A researcher from the Department of History has contributed to a report by Crisis – a national charity for homeless people - that will be launched in the House of Commons today.

The Crisis report – that has used data and findings from Professor Nick Crowson’s research into the use of the Vagrancy Act - outlines that the act is still used to criminalise people for rough sleeping and begging, and that more can be done to tackle the causes of homelessness.

Nick Crowson is a Professor of Contemporary British History with a particular interest in homelessness from the 1880s to the modern day.
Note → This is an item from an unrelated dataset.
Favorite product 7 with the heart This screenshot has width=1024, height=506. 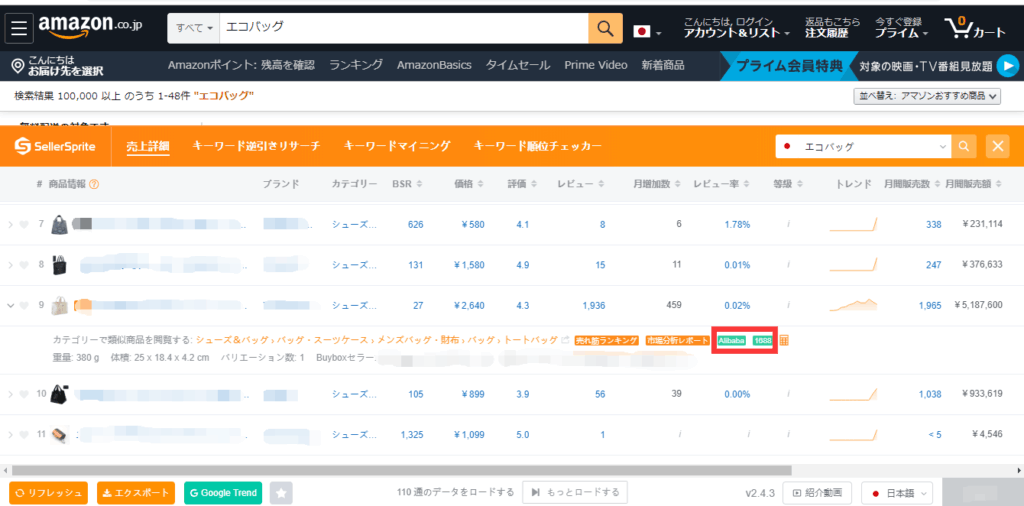(x=23, y=224)
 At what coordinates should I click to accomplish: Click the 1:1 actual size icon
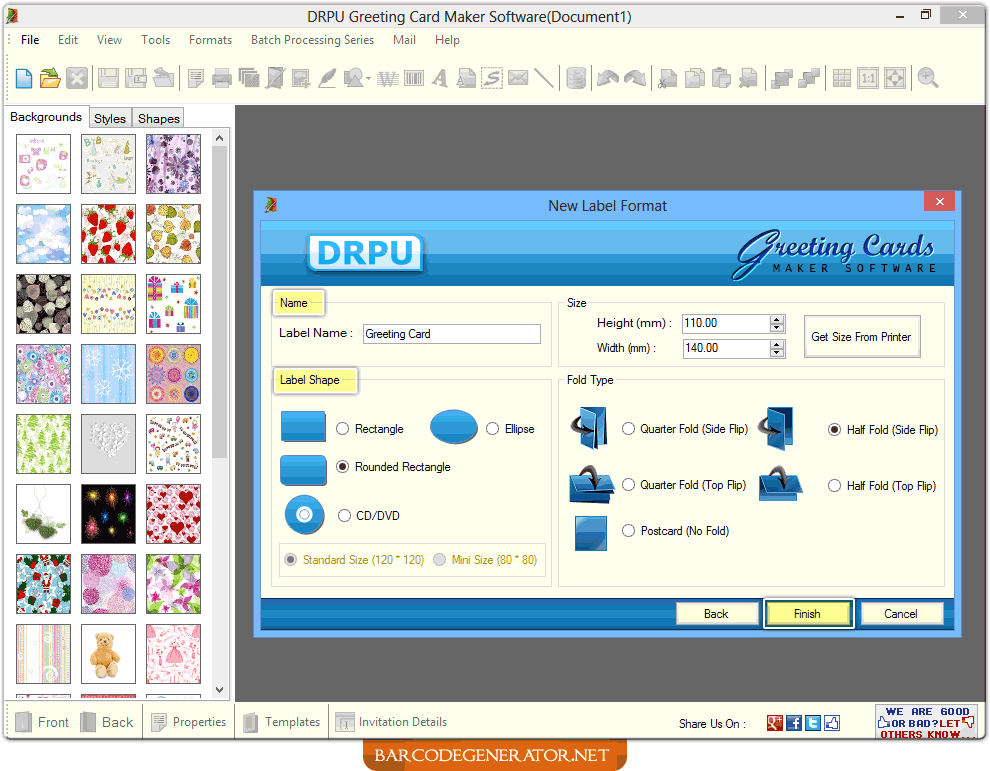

This includes recreating the life stories of vagrants in late Victorian times, exploring the hidden history of the mass squatting of military camps in 1946 and examining the role of the Reception Centres after 1946. His work also considers the impact of organisations, such as Shelter and Crisis, in campaigning for the homeless.

Nick Crowson comments on the Act: “The 1824 Vagrancy Act has survived for nearly two centuries because of its flexibility, with a low evidential threshold, that could applied when other forms of legal recourse were unenforceable. It was enacted to address concerns about the anti-social behaviours of veteran of the Napoleonic wars and economic migrants entering urban areas bringing disorder, disease and increased welfare cost burdens. Since the end of world war two the prosecution levels have ebbed and flowed, in part, reflecting unemployment levels and changing policing priorities.

“One explanation for the drop of recent years, from the highs of 2010 and 2014, could be the growing use of civil powers granted under public space protection orders that councils have been adopting. When reform of the Act has been achieved, as in 1935, it has been done through a combination of cross-party political, and public, support. The attempts to repeal the Act in the 1980s and 1990s were thwarted by arguments that other legal options would incur harsher punishments and because of conflicting attitudes to the beggar, attitudes that stretch back many centuries.”